> _Excerpt from a dataset_
[START]
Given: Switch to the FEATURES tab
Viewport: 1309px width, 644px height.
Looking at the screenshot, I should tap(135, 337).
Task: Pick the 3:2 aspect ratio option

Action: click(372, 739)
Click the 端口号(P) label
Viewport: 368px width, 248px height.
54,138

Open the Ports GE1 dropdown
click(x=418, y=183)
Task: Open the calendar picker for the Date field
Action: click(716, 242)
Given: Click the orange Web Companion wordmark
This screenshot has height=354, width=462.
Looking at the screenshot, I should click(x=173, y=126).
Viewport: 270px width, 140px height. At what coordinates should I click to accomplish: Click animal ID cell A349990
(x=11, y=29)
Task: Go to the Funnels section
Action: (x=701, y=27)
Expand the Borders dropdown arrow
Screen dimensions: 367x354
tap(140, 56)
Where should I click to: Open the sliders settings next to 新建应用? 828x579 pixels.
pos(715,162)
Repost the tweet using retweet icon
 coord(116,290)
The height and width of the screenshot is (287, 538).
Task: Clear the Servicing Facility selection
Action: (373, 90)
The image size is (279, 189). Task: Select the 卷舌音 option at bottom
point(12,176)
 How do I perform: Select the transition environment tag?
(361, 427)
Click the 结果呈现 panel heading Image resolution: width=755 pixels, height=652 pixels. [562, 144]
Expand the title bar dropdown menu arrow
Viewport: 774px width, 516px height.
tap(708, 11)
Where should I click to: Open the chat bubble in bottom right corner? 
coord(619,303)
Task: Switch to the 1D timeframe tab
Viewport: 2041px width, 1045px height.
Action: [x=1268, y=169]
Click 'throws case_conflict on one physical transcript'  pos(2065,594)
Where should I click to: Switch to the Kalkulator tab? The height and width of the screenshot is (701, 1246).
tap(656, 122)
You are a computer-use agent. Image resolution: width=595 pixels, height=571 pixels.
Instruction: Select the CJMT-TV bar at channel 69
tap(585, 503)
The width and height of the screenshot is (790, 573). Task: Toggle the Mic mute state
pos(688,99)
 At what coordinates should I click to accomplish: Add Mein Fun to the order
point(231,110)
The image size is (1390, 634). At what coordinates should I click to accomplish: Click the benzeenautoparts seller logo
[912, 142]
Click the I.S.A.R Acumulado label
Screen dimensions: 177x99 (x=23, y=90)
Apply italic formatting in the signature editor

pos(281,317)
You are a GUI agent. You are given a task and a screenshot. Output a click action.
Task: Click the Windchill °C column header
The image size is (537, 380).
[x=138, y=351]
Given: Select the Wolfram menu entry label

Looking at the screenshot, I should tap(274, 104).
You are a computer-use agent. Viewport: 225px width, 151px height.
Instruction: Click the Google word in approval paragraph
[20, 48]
[END]
> _Task details_
Rewrite the rows above with "Viewport" renamed to "Display" everywhere it appears, changing nothing else.

> _Output of the exercise_
Given: Switch to the FEATURES tab
Display: 1309px width, 644px height.
Looking at the screenshot, I should tap(135, 337).
Task: Pick the 3:2 aspect ratio option

Action: click(372, 739)
Click the 端口号(P) label
Display: 368px width, 248px height.
54,138

Open the Ports GE1 dropdown
click(x=418, y=183)
Task: Open the calendar picker for the Date field
Action: click(716, 242)
Given: Click the orange Web Companion wordmark
This screenshot has height=354, width=462.
Looking at the screenshot, I should click(x=173, y=126).
Display: 270px width, 140px height. At what coordinates should I click to accomplish: Click animal ID cell A349990
(x=11, y=29)
Task: Go to the Funnels section
Action: (x=701, y=27)
Expand the Borders dropdown arrow
Screen dimensions: 367x354
tap(140, 56)
Where should I click to: Open the sliders settings next to 新建应用? 828x579 pixels.
pos(715,162)
Repost the tweet using retweet icon
 coord(116,290)
The height and width of the screenshot is (287, 538).
Task: Clear the Servicing Facility selection
Action: (373, 90)
The image size is (279, 189). Task: Select the 卷舌音 option at bottom
point(12,176)
 How do I perform: Select the transition environment tag?
(361, 427)
Click the 结果呈现 panel heading Image resolution: width=755 pixels, height=652 pixels. [562, 144]
Expand the title bar dropdown menu arrow
Display: 774px width, 516px height.
tap(708, 11)
Where should I click to: Open the chat bubble in bottom right corner? 
coord(619,303)
Task: Switch to the 1D timeframe tab
Display: 2041px width, 1045px height.
Action: [x=1268, y=169]
Click 'throws case_conflict on one physical transcript'  pos(2065,594)
Where should I click to: Switch to the Kalkulator tab? The height and width of the screenshot is (701, 1246).
tap(656, 122)
You are a computer-use agent. Image resolution: width=595 pixels, height=571 pixels.
Instruction: Select the CJMT-TV bar at channel 69
tap(585, 503)
The width and height of the screenshot is (790, 573). Task: Toggle the Mic mute state
pos(688,99)
 At what coordinates should I click to accomplish: Add Mein Fun to the order
point(231,110)
The image size is (1390, 634). At what coordinates should I click to accomplish: Click the benzeenautoparts seller logo
[912, 142]
Click the I.S.A.R Acumulado label
Screen dimensions: 177x99 (x=23, y=90)
Apply italic formatting in the signature editor

pos(281,317)
You are a GUI agent. You are given a task and a screenshot. Output a click action.
Task: Click the Windchill °C column header
The image size is (537, 380).
[x=138, y=351]
Given: Select the Wolfram menu entry label

Looking at the screenshot, I should tap(274, 104).
You are a computer-use agent. Display: 225px width, 151px height.
Instruction: Click the Google word in approval paragraph
[20, 48]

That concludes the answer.